→ MATERIAL PROVIDED:
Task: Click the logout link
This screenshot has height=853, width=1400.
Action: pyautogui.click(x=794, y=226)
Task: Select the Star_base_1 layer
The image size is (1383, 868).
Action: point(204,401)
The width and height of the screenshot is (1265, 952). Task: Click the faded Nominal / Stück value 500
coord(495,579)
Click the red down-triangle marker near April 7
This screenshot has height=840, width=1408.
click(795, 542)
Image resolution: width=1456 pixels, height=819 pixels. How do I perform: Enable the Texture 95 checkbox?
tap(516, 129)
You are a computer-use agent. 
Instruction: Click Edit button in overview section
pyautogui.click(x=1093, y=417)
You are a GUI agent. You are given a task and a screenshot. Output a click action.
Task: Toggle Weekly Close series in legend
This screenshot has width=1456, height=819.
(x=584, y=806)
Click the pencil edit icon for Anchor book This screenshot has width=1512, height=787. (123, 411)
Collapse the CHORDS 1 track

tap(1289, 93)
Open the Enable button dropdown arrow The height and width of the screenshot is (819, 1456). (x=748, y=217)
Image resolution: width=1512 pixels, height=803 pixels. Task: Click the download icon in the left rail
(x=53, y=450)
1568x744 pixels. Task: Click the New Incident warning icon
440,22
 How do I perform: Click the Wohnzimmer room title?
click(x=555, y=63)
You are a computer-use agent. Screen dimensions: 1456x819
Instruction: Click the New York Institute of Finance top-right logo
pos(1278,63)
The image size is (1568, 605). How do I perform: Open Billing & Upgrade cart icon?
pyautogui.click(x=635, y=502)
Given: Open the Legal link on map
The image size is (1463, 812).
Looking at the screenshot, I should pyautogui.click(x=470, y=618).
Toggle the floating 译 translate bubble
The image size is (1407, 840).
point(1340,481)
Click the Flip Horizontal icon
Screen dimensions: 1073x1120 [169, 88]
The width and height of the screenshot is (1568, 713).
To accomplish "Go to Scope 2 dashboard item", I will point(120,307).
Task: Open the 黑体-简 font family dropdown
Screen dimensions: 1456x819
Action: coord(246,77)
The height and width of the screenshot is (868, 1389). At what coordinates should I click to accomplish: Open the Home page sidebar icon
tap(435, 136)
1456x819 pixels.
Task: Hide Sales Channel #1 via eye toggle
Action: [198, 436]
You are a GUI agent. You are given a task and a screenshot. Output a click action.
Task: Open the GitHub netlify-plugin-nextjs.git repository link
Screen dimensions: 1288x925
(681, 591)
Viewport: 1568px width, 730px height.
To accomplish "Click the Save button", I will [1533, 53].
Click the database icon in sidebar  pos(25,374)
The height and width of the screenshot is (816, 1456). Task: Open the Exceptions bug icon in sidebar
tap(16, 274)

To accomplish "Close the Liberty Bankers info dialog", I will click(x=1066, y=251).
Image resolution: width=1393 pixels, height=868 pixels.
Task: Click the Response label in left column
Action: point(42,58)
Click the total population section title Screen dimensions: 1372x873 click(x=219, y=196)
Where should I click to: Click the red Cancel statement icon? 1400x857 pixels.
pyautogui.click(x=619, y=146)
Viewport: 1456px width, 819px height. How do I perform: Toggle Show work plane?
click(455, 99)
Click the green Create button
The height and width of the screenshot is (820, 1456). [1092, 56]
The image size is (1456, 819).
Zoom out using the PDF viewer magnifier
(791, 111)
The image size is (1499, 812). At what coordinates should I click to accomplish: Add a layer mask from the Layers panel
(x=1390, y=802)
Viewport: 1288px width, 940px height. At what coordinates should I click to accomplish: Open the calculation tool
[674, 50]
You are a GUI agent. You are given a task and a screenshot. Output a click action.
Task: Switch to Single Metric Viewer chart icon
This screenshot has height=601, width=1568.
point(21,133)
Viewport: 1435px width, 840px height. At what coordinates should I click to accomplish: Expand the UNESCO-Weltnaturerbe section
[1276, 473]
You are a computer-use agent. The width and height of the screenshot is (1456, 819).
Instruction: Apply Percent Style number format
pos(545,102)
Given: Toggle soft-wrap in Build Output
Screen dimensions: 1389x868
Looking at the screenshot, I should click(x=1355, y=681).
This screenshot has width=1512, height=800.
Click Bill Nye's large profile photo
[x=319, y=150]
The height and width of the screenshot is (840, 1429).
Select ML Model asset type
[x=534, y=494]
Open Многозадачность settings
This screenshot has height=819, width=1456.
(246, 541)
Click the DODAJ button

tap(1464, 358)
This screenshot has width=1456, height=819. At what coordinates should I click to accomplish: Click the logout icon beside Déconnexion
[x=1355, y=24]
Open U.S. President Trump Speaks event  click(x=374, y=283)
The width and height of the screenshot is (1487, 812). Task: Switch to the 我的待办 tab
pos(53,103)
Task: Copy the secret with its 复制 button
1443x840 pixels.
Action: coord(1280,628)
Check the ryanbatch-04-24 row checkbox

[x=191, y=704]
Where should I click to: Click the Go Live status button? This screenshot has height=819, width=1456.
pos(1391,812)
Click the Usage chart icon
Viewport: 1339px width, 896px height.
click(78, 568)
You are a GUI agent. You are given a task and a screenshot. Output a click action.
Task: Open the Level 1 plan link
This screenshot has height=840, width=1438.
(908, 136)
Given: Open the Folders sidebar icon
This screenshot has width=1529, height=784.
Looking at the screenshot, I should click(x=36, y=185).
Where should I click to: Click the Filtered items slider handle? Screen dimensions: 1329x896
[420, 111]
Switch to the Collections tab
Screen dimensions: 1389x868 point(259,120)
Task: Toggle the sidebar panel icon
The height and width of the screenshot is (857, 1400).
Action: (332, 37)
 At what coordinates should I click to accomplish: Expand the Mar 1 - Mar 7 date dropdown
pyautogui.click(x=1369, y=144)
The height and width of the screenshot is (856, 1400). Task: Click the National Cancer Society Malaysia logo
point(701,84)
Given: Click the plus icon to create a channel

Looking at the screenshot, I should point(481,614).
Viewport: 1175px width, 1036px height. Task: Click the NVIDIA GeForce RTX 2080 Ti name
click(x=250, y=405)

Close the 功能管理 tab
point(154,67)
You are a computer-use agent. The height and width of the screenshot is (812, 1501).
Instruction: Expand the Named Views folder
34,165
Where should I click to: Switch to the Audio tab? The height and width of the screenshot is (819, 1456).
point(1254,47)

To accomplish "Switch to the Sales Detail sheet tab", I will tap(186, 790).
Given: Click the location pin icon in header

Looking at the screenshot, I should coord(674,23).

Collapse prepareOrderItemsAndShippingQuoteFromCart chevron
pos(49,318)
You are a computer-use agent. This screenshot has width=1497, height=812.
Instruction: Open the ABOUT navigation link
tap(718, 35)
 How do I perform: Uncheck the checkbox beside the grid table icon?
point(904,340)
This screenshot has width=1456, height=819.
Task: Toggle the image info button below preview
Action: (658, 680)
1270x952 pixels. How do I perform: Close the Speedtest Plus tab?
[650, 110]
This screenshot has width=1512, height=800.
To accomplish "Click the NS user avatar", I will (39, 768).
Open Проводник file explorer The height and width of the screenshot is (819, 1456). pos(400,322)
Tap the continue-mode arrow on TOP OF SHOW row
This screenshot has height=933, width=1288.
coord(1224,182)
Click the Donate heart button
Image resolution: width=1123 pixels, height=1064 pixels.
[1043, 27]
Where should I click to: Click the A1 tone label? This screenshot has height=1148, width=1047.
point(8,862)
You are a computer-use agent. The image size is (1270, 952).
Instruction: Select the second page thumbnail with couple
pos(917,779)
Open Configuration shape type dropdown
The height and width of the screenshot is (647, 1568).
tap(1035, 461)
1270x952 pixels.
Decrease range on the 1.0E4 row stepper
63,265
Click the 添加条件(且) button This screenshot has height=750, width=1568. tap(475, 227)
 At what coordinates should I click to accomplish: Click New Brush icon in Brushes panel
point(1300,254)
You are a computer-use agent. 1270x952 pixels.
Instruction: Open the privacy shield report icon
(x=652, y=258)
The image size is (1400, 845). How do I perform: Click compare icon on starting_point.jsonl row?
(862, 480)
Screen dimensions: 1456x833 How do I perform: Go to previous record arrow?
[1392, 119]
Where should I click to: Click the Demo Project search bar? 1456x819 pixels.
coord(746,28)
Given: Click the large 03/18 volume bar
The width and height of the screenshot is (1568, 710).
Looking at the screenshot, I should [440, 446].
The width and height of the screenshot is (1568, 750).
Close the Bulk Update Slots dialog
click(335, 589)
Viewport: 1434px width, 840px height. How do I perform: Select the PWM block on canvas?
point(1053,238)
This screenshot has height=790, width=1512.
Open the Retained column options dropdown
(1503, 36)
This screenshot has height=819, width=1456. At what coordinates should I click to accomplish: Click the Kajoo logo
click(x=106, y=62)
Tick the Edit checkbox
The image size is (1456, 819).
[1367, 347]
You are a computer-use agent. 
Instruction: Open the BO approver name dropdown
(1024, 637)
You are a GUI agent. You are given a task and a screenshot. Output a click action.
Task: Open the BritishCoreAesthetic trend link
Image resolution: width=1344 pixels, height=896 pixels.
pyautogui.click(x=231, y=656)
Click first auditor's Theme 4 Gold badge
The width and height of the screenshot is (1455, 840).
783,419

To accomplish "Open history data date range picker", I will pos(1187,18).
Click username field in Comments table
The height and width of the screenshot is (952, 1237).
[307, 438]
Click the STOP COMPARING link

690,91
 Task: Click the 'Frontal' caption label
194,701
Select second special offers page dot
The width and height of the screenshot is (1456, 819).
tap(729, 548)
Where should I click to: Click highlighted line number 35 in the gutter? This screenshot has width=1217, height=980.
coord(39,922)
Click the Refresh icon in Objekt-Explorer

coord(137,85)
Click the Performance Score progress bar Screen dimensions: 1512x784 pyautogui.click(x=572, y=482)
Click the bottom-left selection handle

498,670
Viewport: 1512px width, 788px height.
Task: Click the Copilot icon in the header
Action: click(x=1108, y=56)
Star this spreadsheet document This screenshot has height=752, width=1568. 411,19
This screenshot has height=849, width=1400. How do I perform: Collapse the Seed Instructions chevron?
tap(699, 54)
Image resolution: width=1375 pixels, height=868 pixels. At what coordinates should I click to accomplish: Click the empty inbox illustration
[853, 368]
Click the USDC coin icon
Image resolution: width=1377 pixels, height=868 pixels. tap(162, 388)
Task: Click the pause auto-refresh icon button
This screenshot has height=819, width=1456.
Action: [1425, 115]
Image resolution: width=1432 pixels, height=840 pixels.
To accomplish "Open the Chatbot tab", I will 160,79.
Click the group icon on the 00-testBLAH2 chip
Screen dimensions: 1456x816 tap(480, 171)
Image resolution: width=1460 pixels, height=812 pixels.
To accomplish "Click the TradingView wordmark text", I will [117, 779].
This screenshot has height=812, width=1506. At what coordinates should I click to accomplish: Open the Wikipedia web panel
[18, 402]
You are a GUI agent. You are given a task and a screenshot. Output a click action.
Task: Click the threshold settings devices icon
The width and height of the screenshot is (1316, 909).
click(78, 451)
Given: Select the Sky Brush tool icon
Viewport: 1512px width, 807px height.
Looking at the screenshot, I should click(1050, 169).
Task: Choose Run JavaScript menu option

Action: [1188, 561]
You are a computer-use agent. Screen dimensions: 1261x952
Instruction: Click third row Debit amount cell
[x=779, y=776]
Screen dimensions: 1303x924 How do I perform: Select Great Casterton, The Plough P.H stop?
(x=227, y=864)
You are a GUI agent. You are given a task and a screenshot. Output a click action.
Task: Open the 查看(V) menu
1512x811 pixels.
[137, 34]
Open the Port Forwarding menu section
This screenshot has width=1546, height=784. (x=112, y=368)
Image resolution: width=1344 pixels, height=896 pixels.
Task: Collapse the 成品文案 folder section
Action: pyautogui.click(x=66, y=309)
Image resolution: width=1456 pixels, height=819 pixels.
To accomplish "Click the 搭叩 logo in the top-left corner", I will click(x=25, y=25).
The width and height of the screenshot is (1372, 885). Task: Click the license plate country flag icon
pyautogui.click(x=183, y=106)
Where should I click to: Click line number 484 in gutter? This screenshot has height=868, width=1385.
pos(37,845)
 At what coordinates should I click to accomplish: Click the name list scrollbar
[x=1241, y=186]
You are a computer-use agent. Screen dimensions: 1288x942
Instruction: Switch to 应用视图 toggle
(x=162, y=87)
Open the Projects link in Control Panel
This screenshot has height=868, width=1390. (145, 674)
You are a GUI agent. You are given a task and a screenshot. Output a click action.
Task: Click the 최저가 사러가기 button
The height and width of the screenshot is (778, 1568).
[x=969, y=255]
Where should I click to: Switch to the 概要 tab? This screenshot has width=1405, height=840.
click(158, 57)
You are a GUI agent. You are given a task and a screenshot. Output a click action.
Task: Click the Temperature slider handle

→ YOUR INSTRUCTIONS:
Every line from the one containing "Task: Click the 최저가 사러가기 button" through the end of the entries above must be echoed exactly, with both ends kept.

→ TASK ANSWER:
Task: Click the 최저가 사러가기 button
The height and width of the screenshot is (778, 1568).
[x=969, y=255]
Where should I click to: Switch to the 概要 tab? This screenshot has width=1405, height=840.
click(158, 57)
You are a GUI agent. You are given a task and a screenshot. Output a click action.
Task: Click the Temperature slider handle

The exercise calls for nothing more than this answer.